Deployments
Treat deployment claims carefully
Deployment claims should be treated carefully. Many PET projects are pilots, proof-of-concepts, research prototypes, or vendor case studies rather than independently evaluated production systems.
This section tracks PET deployments as evidence, not as marketing proof. A useful entry should say who used what, how mature the deployment appears to be, how good the source is, what worked, what was hard, and what builders should learn.
Sort Deployments Before Reading Them
Do not flatten every example into "real-world use." The useful first question is what kind of evidence the entry provides.

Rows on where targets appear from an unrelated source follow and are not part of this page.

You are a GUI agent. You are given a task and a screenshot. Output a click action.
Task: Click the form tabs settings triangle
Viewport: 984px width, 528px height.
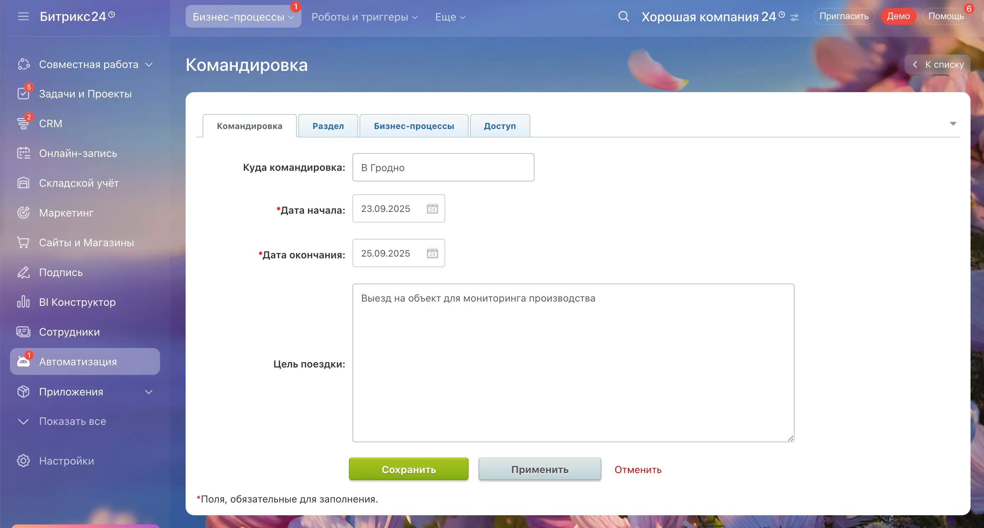pos(953,123)
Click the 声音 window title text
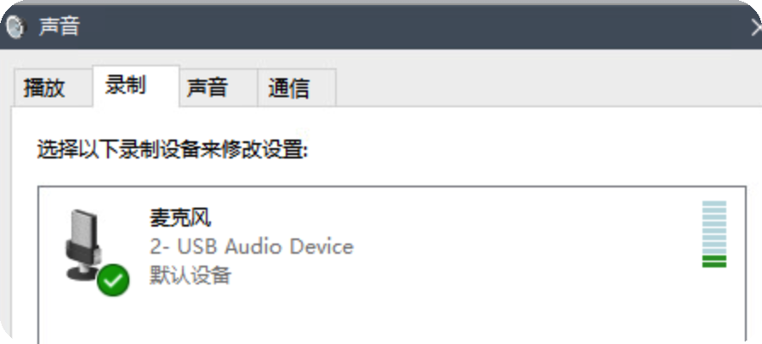Viewport: 762px width, 344px height. (x=60, y=27)
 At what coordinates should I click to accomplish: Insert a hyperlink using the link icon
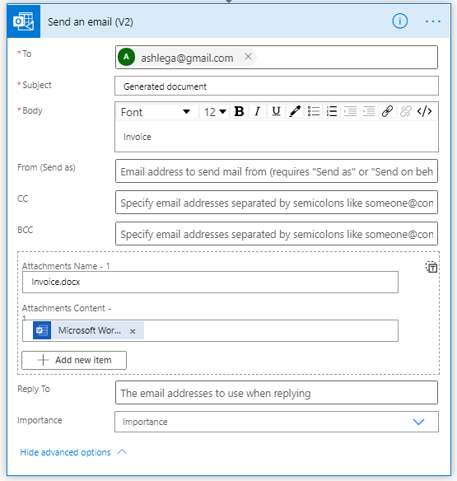point(387,111)
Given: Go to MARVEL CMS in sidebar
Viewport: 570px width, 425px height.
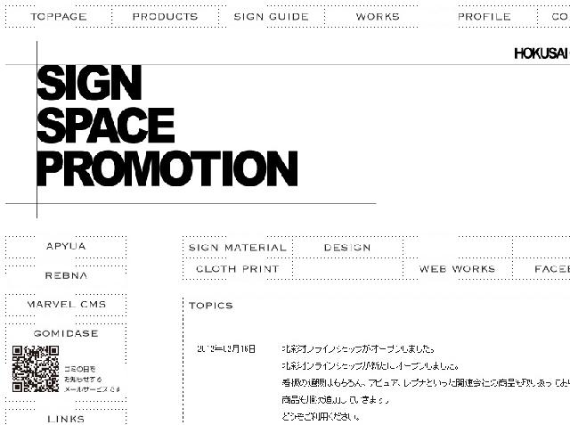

| Bucket | Meaning | How to use it |
|---|---|---|
| Measured deployment | A named production or recurring workflow with public parameters, outputs, or evaluation detail | Strongest source for operational lessons, still scoped to its domain |
| Pilot or demonstration | Real organizations or real data, but limited or time-boxed operation | Useful feasibility evidence; do not generalize production readiness |
| Vendor case study | A vendor or platform describes a customer/product deployment | Useful lead; require independent validation before procurement-grade conclusions |
| Proposed use case | Plausible use with no named deployment evidence on the page | Treat as design space, not evidence |
Deployment Entry Format
| Field | What to record |
|---|---|
| Organization / project | The named organization, consortium, product, or public project |
| Domain | Healthcare, finance, advertising, public sector, or another domain |
| Problem | The concrete collaboration, release, measurement, or inference problem |
| PETs used | PET families and supporting controls |
| Deployment maturity | Production, production batch/periodic, pilot, demonstration experiment, research prototype, vendor case study, proposed use case, or unclear |
| Source quality | Primary/official, peer-reviewed/academic, independent analysis, vendor case study, press/secondary, or illustrative/unsourced |
| What worked | Evidence-backed benefits or claimed benefits with source-quality caveats |
| Challenges | Utility, cost, governance, usability, trust, attacks, operations, or public criticism |
| Lessons for builders | Transferable design lessons |
| Source | Link to primary documentation, paper, regulator report, or credible case study |
Maturity Labels
| Label | Meaning |
|---|---|
| Production | Used in a live public, commercial, or institutional workflow |
| Production, batch / periodic | Used in a real workflow, but run as a periodic release or recurring study rather than an always-on service |
| Pilot | Tested with real organizations or real data but not clearly sustained as production |
| Demonstration experiment | Tested with real partners or realistic data to prove feasibility; operational adoption is not established |
| Research prototype | Published experiment, demo, or study, often with real partners or data |
| Vendor case study | Described mainly by a vendor, platform operator, or customer story |
| Proposed use case | Plausible application without named deployment evidence on the page |
| Unclear | The source does not provide enough information to classify maturity |
Source Quality Labels
| Label | Meaning |
|---|---|
| Primary / official | The deploying organization, regulator, standards body, or project team documents the system |
| Peer-reviewed / academic | A paper or technical report provides methods, results, and limitations |
| Independent analysis | A non-operator evaluates utility, privacy, or impact |
| Vendor case study | Product or marketing material from the vendor or platform operator |
| Press / secondary | News, blog, analyst, or conference coverage |
| Unsourced / illustrative | Maintainer-created example with no decision-grade source |
(Evidence: Expert judgment. Source quality: Project standard. Reviewed 2026-06-17 — the labels are an editorial calibration scheme; they do not by themselves prove a claim.)
How To Read These Pages
- Prefer primary sources, peer-reviewed papers, regulator documents, and official documentation.
- Treat vendor case studies as useful but incomplete evidence.
- Look for the output that was actually released or used.
- Ask whether the PET protected inputs, outputs, both, or neither.
- Check whether the deployment was independently evaluated.
- Keep proposed use cases separate from measured deployments when making a decision memo.